:: EXTRACTED MATERIAL ::
- - - -
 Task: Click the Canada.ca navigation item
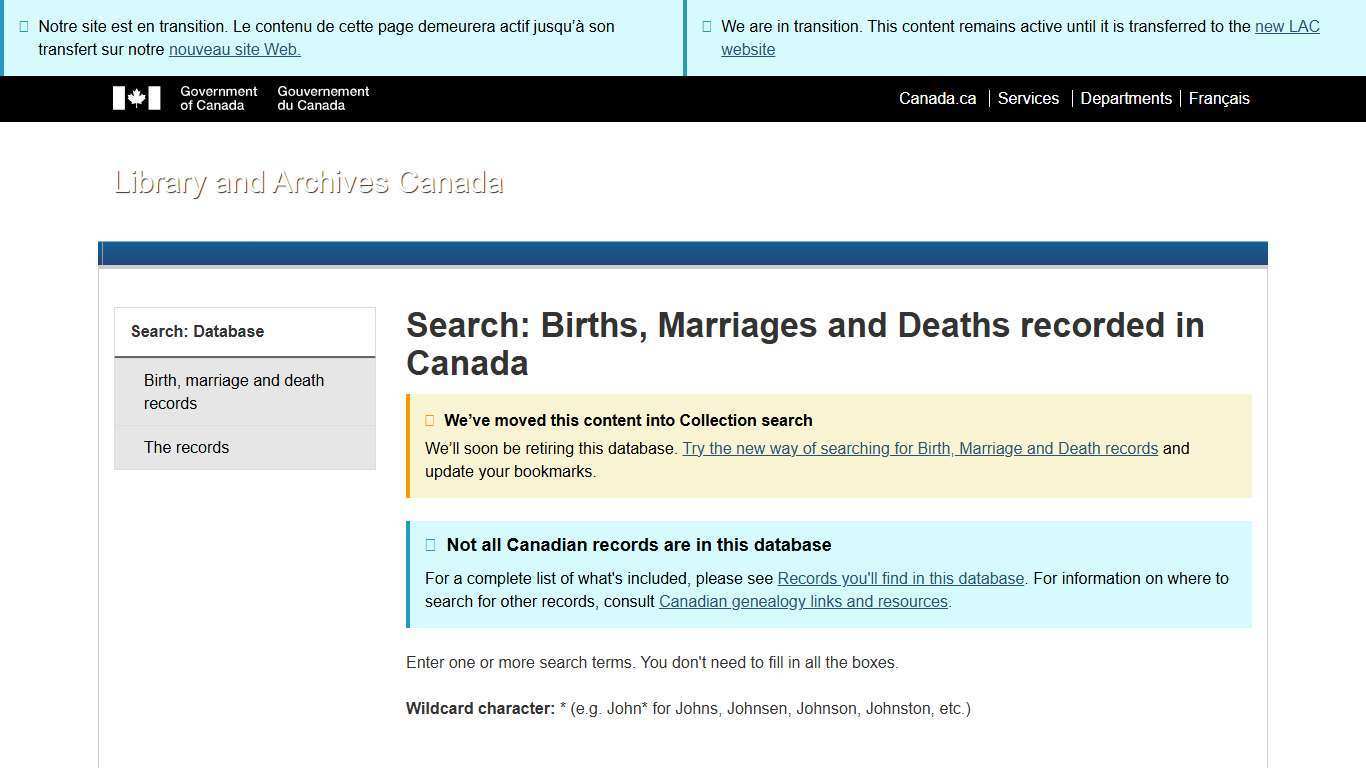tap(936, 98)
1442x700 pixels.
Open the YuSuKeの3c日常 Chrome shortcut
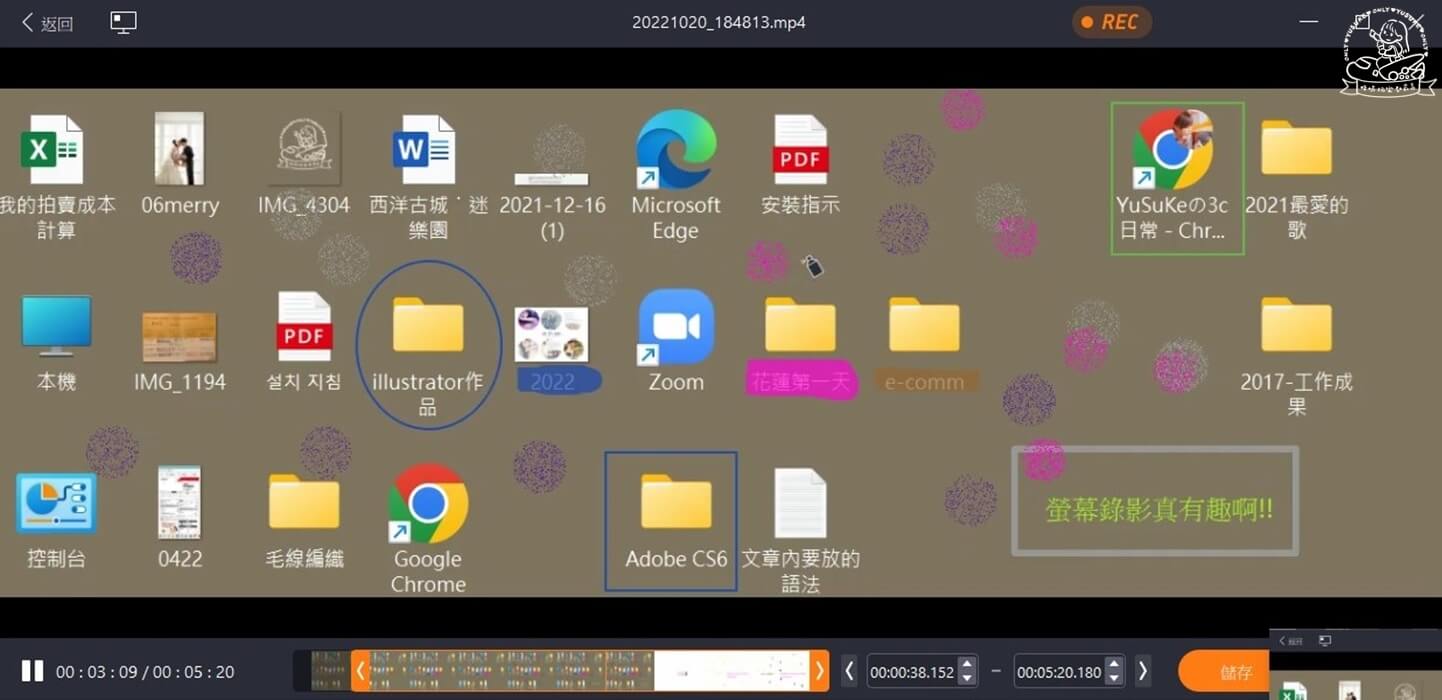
- - - -
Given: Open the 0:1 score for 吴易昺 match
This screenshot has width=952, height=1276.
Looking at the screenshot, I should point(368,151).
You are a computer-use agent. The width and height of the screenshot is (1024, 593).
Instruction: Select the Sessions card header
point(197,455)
- - - -
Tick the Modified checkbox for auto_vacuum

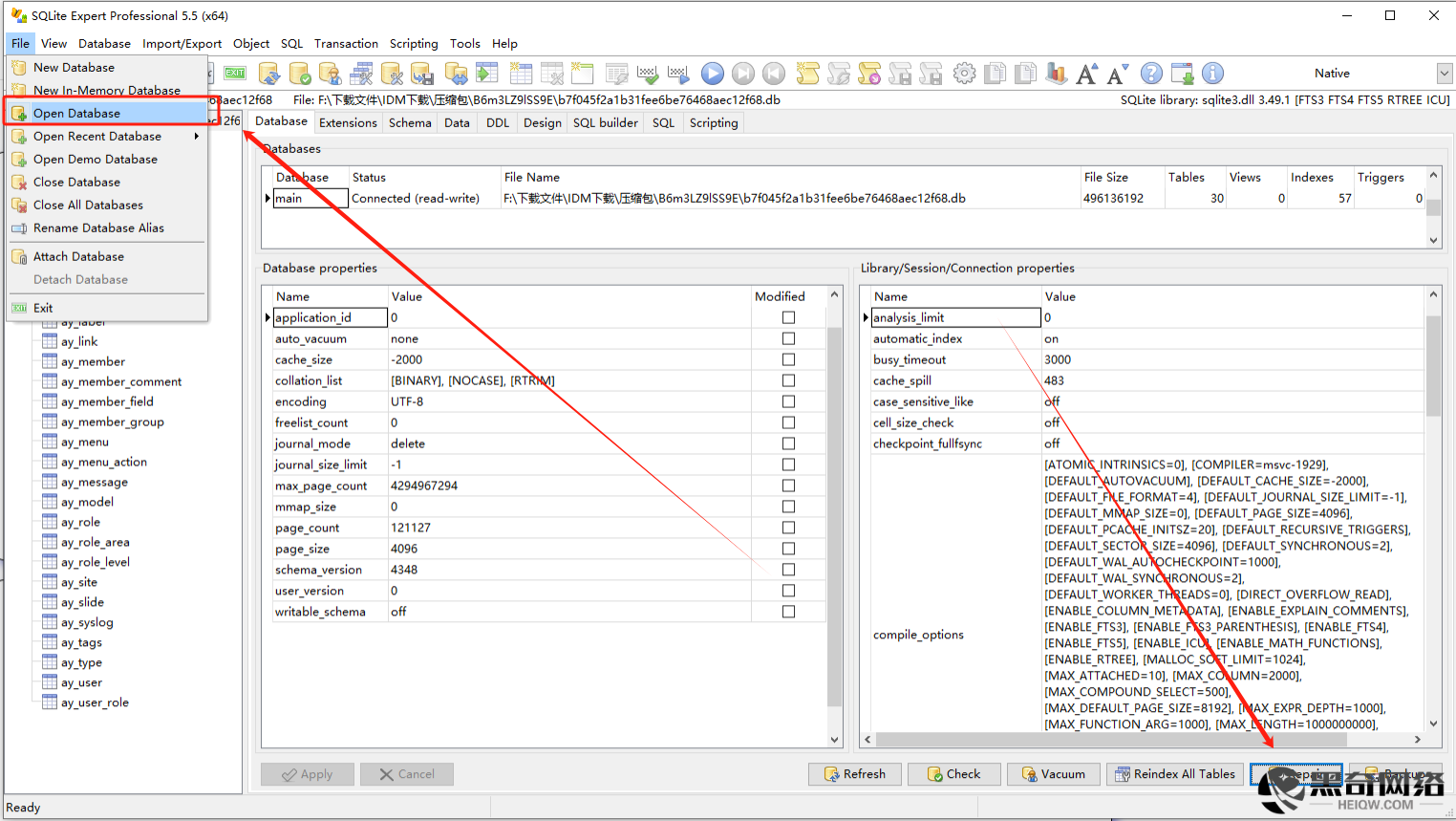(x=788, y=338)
- - - -
:: WHAT NEEDS TO BE DONE ::
Exact copy, pictures excluded: every line above from the one containing "Task: Click the Canada.ca navigation item" to the one containing "Open the YuSuKeの3c日常 Chrome shortcut", inclusive, and nothing more.

:: RESPONSE TO THE TASK ::
 Task: Click the Canada.ca navigation item
tap(936, 98)
1442x700 pixels.
Open the YuSuKeの3c日常 Chrome shortcut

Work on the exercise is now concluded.